Mental Health During a Pandemic: Why Self-Compassion Matters
As the pandemic we are experiencing moves from an immediate crisis to a longer-term stressor, building resilience becomes more and more important. How will we adapt to the changes that have happened in our lives and the uncertainty that continues?
Resilience is the ability to cope with, manage, and survive difficulties we experience. Resilience is also the ability to bounce back from adversity and thrive. In previous posts I discussed how important creating a sense of control and building positive emotional states is to building resilience. Another way to build resilience is to foster some self-compassion.
What is self-compassion?
Self-compassion is how you face yourself right now, with all the adversity you may be experiencing. It is how you treat yourself as you navigate this challenging time. Self-compassion isn’t about feeling sorry for yourself or just “taking it easy” right now (although taking it easy might be a good way to show yourself some self-compassion!). Self-compassion is about showing up for yourself in a way that is helpful and encouraging, so that you can take care of yourself and face the world around you from a place of empowerment and strength. These are the building blocks of resiliency.
How do you practice self-compassion?
A great way to work with self-compassion is to consider how you treat yourself when you are suffering. Recognizing that you are experiencing pain and taking care of yourself in the moment can help you to struggle less and build positive resources to better handle whatever you are dealing with.
Here’s a simple way to practice self-compassion in the moment that you find yourself in pain or struggling with some experience. Start by asking yourself:
What am I feeling right now?
Notice what is going on for you. This is huge. Often we don’t even notice how hard things are for us and we stay in a place of suffering rather than actually doing something about it. Sometimes we’re so used to feeling anxious or sad or ashamed that we don’t even realize how much pain we’re in. Get an idea of what you feel, notice where you feel it in your body and give your feeling a name. It’s OK if you aren’t quite clear on what exactly you are feeling or if you’re feeling a number of things. This is definitely a skill that you can practice.
After you have a good idea of what is going on for you, remind yourself of the following:
It’s OK to feel this way. Others are struggling with this too.
Why do this? Because to recover from a difficult and stressful situation, we need to be able to soothe ourselves. Let yourself know that whatever you’re feeling is absolutely OK and that you are likely not alone in your struggle. Notice what it feels like to say this to yourself. Do you sense some change or shift in what you are experiencing? Does it help to know that you’re not alone?
This may be a new way of talking to yourself but it isn’t too far-fetched. Consider someone you truly care about. If they were struggling with what you’re experiencing, you would probably find it easy to offer them some compassion. Self-compassion is the practice of taking compassionate actions that likely come easily to you and applying them to yourself.
After you’ve noticed what you are feeling and moved to soothe yourself, ask yourself:
What do I need right now?
Practicing self-compassion is about taking care of yourself. We often forget to do this, especially when life gets hectic and our attention is elsewhere. Sometimes there isn’t a whole lot that we can do, but checking in with ourselves can be helpful and can even help shift some of the struggle. Sometimes a small action is all it takes to feel differently. Also, when we aren’t struggling as much, we can tap into our values and intuition and take actions that are meaningful. Checking in and taking care of ourselves also helps us begin to realize that we have capabilities to care for ourselves in future adversity as well.

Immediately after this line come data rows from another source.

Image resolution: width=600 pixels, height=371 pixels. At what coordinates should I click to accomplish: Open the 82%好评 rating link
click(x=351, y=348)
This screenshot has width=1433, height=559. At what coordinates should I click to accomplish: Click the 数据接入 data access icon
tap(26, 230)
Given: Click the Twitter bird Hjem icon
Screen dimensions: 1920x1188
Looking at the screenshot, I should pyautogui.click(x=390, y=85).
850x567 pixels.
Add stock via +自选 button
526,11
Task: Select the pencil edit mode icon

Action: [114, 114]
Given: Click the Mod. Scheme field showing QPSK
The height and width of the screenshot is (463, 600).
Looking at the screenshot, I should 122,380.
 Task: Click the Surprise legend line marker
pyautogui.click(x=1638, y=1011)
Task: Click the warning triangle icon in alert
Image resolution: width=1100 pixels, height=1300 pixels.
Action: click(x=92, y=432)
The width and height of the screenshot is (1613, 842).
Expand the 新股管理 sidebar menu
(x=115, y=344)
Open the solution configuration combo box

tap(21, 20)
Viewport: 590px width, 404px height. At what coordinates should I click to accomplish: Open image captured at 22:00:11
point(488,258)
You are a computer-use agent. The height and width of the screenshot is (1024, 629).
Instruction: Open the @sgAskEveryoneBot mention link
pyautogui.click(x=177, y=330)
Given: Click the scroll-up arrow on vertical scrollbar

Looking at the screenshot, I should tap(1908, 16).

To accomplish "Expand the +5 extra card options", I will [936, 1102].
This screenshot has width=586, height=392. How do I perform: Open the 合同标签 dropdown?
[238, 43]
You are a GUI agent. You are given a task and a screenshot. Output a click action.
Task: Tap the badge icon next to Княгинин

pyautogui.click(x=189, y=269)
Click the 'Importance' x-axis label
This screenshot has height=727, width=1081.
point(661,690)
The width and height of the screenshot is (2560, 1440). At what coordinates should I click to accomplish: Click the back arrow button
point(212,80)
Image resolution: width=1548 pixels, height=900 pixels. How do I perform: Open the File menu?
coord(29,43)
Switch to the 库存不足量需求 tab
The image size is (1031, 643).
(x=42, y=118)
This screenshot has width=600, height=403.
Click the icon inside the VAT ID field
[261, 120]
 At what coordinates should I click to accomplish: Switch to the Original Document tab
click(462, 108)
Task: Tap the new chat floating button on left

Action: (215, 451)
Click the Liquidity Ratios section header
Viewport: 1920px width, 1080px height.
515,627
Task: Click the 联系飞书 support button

Why does self-compassion matter?
Self-compassion helps you self-regulate when you are feeling overwhelmed or experiencing painful and strong emotions. It also gives you a chance to process some of what you’re experiencing. Creating the opportunity for your brain to process stressful experiences is a key component for moving toward post-traumatic growth instead of post-traumatic stress.
Self-compassion can also allow a kinder and more supportive voice to show up internally. As life continues to be challenging, being able to find the resources to face what is happening means feeling supported and resourced, more resilient. Self-compassion can help.